- **Task objective**:
From the entries that follow, report every line in which "width" occurs.
##########
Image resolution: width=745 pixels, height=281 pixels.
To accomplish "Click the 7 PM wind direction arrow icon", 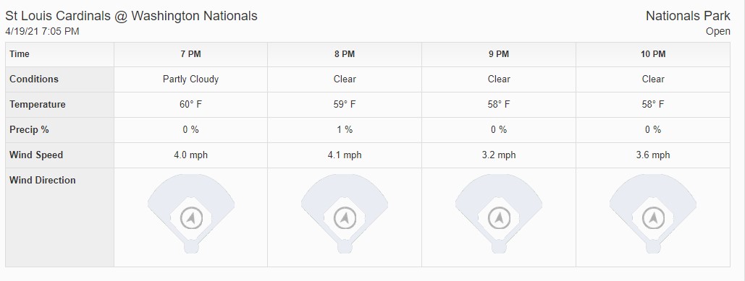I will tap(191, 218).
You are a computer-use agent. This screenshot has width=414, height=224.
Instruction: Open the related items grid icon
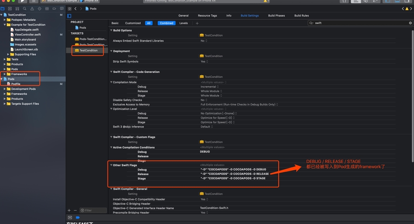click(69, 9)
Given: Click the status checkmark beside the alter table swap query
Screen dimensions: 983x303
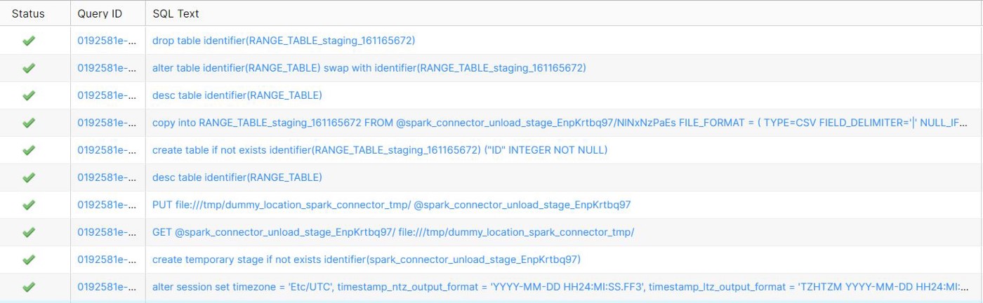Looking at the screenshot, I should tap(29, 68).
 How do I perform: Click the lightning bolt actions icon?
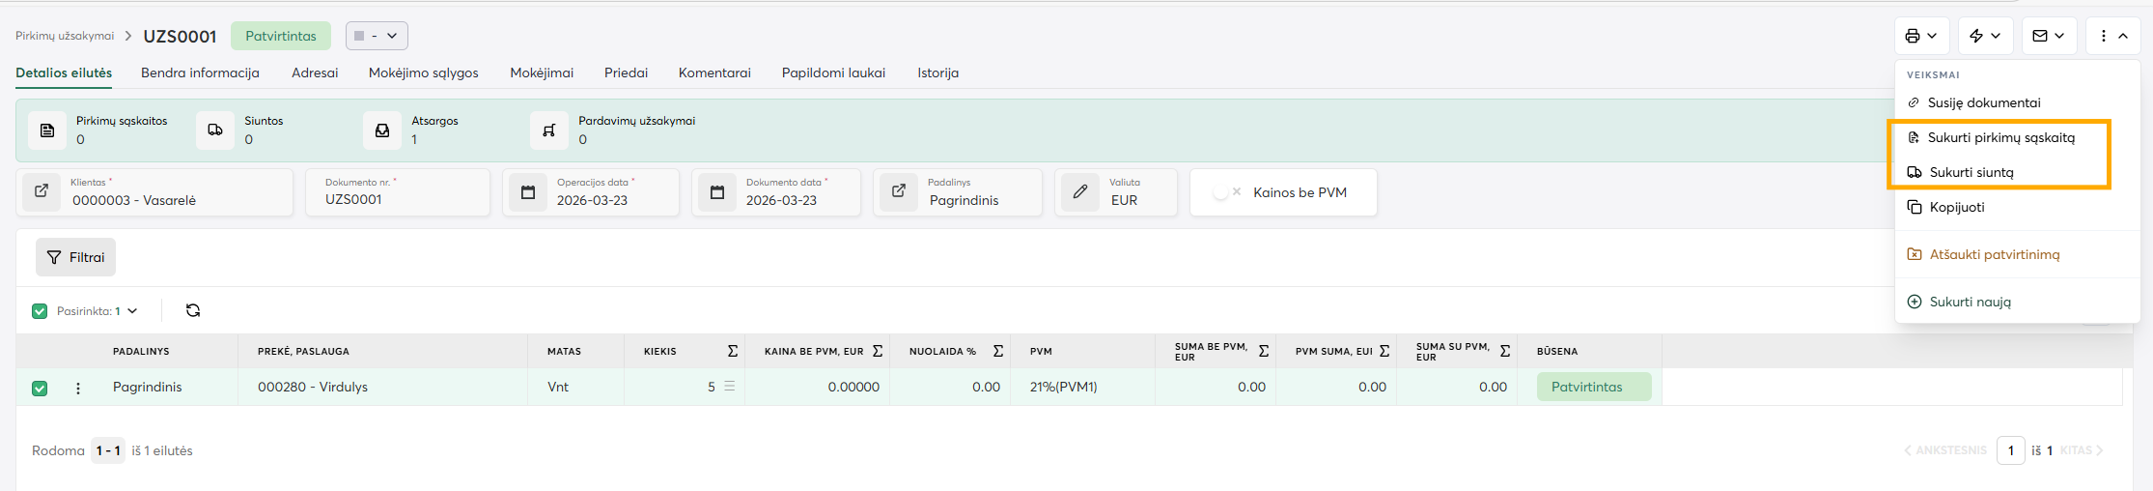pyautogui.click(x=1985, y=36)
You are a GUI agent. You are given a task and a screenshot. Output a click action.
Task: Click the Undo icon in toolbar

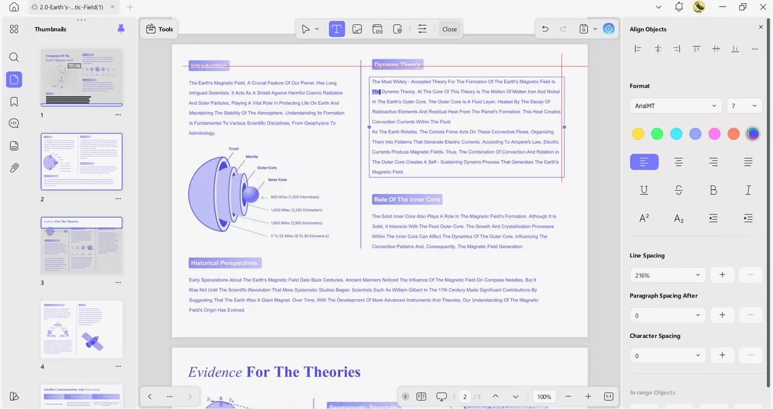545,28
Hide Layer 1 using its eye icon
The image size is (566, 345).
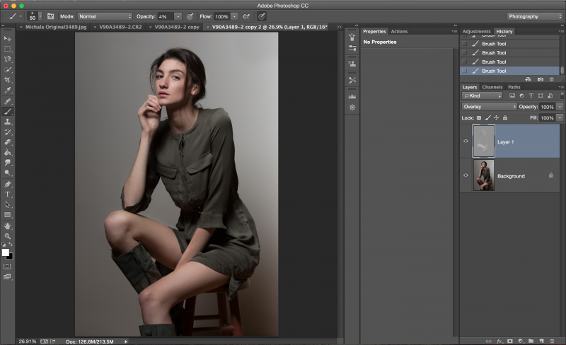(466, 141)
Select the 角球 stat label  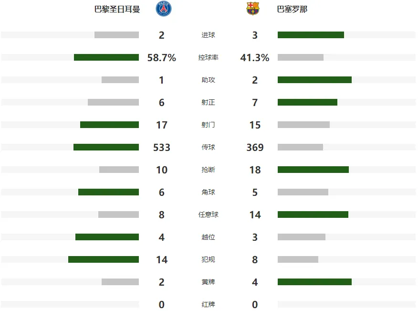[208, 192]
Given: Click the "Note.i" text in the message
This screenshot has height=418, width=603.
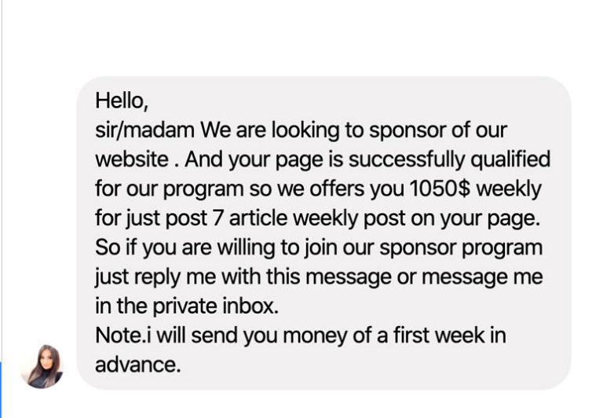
##########
- **Output of the task**:
Image resolution: width=745 pixels, height=281 pixels.
You are a computer-use agent. This screenshot has width=414, height=224.
This screenshot has height=418, width=603.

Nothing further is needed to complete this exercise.